:: What the task requires ::
Please pick out every line of the material below that contains the word "Open" and copy each one unchanged.

########

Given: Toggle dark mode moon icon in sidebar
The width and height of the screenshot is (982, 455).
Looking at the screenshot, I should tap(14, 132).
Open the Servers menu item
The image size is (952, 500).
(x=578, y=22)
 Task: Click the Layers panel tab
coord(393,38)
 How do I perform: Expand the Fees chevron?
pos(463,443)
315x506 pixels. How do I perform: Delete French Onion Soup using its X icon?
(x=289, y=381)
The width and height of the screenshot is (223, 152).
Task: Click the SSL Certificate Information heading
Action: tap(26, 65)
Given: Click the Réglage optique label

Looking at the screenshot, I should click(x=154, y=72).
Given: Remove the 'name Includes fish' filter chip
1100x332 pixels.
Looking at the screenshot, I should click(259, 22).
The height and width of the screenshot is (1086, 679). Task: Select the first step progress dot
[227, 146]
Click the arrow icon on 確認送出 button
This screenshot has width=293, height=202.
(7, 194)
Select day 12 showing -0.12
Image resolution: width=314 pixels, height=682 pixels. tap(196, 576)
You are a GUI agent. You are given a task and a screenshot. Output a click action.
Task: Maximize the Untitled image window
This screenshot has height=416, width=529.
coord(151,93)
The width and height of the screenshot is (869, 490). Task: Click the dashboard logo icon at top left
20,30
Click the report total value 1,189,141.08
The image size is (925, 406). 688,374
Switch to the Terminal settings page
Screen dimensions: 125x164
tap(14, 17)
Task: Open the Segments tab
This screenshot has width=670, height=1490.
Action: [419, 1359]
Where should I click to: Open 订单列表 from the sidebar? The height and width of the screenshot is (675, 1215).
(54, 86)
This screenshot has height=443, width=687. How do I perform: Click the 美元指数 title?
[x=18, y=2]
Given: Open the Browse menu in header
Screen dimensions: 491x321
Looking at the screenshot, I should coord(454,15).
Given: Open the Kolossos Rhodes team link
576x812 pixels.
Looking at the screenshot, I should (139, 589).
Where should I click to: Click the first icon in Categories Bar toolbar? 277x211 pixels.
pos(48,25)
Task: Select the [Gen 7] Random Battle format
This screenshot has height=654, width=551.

########

:: In response ::
Open the Servers menu item
Task: Open the Segments tab
Where should I click to: Open 订单列表 from the sidebar? The height and width of the screenshot is (675, 1215).
Given: Open the Browse menu in header
Given: Open the Kolossos Rhodes team link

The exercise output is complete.